Ein weißer Fleck auf der Corona-Landkarte ist übrigens der Bezirk Schwaz, der seit 2. Juli keine Corona-Fälle mehr verzeichnet. Dort sind rund 60 Prozent der Bevölkerung bereits seit April vollständig durchgeimpft, dazu kommen noch 9000 Genesene. Der wegen der Südafrika-Mutante vorsorglich aufgezogene Impfriegel mit 100.000 Impfdosen von BioNTech/Pfizer wirkt offenbar .

Land feilt an „Tour-Konzept“

Um die Impfquote landesweit zu erhöhen, forciert Tirol weiter das niederschwellige Angebot mit Impfungen ohne Anmeldungen. Ab heute wird wieder in den Impfstraßen und im Impfbus geimpft – alle Informationen dazu finden Sie HIER. Das Land arbeitet zudem ein „Tour-Konzept“ aus.

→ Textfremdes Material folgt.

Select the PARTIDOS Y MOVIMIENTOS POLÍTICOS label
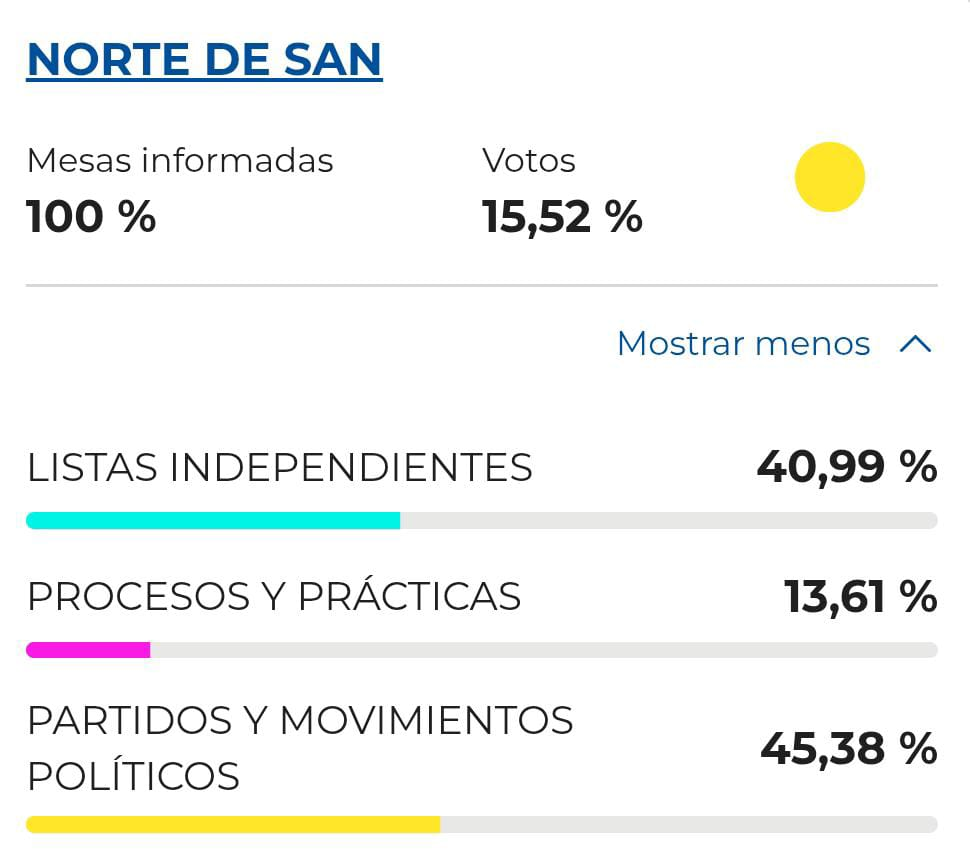 coord(300,748)
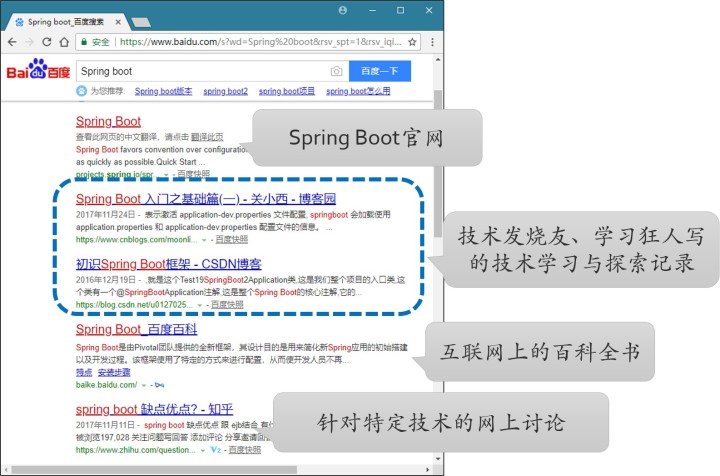Select the Spring boot_百度搜索 tab

tap(60, 19)
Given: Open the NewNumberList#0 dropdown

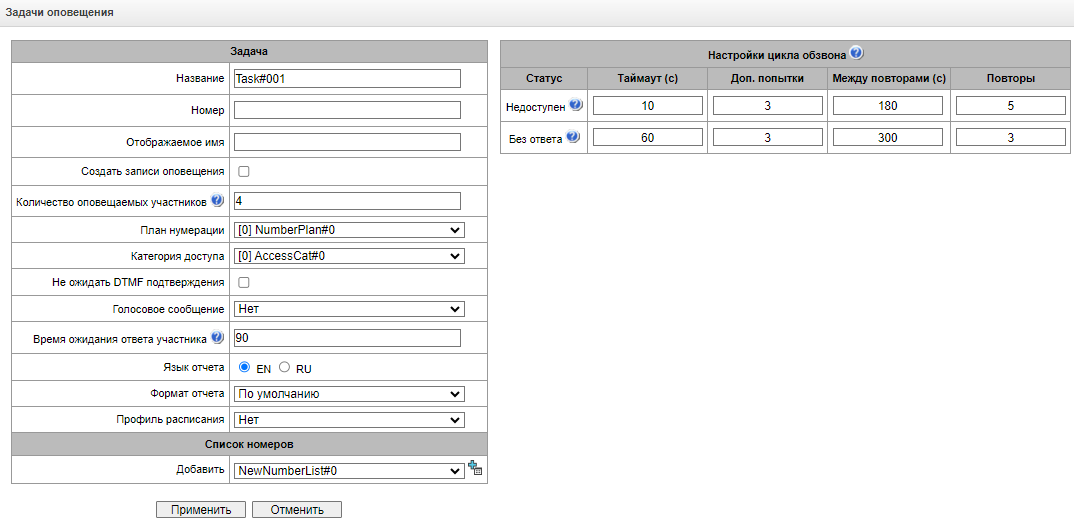Looking at the screenshot, I should 348,469.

Das niederschwellige Impfangebot wird beibehalten, für den Impfbus wird jetzt sogar ein „Tour-Konzept“ ausgearbeitet.
© Kristen

„Der Impfbus wird gezielt in Regionen zum Einsatz kommen, wo bislang noch weniger Menschen gegen das Coronavirus geimpft sind. Damit stellen wir die Impfmöglichkeiten auf eine noch breitere Basis“, betont Gesundheits-LR Annette Leja (VP). 434.000 Erst- und rund 303.500 Zweitimpfungen wurden seit Jänner durchgeführt. 47,4 Prozent der über 12-Jährigen sind vollimmunisiert.

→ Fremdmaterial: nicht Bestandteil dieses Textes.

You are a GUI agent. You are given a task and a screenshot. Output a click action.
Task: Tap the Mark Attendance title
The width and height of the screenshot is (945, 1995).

Trotzdem: Einzelne Cluster ließen zuletzt die Infektionszahlen steigen. Im Außerfern – 38 Fälle – streuen nach wie vor Rückkehrer von einer Maturareise aus Malta, in Osttirol ist ebenfalls eine Maturareise nach Kroatien für eine Vielzahl der aktuell 27 Infizierten verantwortlich. Dabei handelt es sich um die ins Gerede gekommene X-Jam-Veranstaltung. 28 Teilnehmer aus Österreich und 37 aus Deutschland haben sich angesteckt.

Angesteckt bei X-Jam

In Osttirol gibt es auch einen Corona-Cluster in einem größeren Betrieb, der auf Rückkehrer aus den Heimatländern zurückzuführen ist. Die Kontaktnachverfolgung ist zwar intensiv, sie funktioniere jedoch. Besonderes Augenmerk gilt den Reiserückkehrern. Bezogen auf den Zeitraum von 28. Juni und 4. Juli ließ sich österreichweit bei einer Gesamtzahl von 638 Fällen bei 68,6 Prozent die Infektionsquelle klären. Fast ein Viertel dieser Neuinfektionen (23,6 Prozent) ließ sich Reisetätigkeiten zuordnen, was eine signifikante Steigerung gegenüber den vorangegangenen Wochen darstellt. Rizzoli: „Derzeit machen gerade die Fälle mit Reisebezug einen wesentlichen Anteil am gesamten Infektionsgeschehen in Tirol aus.“

Deshalb sollen sich die Rückkehrer testen lassen, das Land will demnächst Corona-Tests am Flughafen oder am Bahnhof anbieten. Im Gespräch sind PCR-Gurgeltests. Diese Infrastruktur muss jedoch erst aufgebaut werden.

Weil sich immer mehr junge Menschen anstecken – 70 Prozent der Neuinfektionen betreffen die Altersgruppe der unter 35-Jährigen –, appellieren Bundeskanzler Sebastian Kurz und Gesundheitsminister Wolfgang Mückstein „eindringlich“ an die jüngere Generation, sich impfen zu lassen.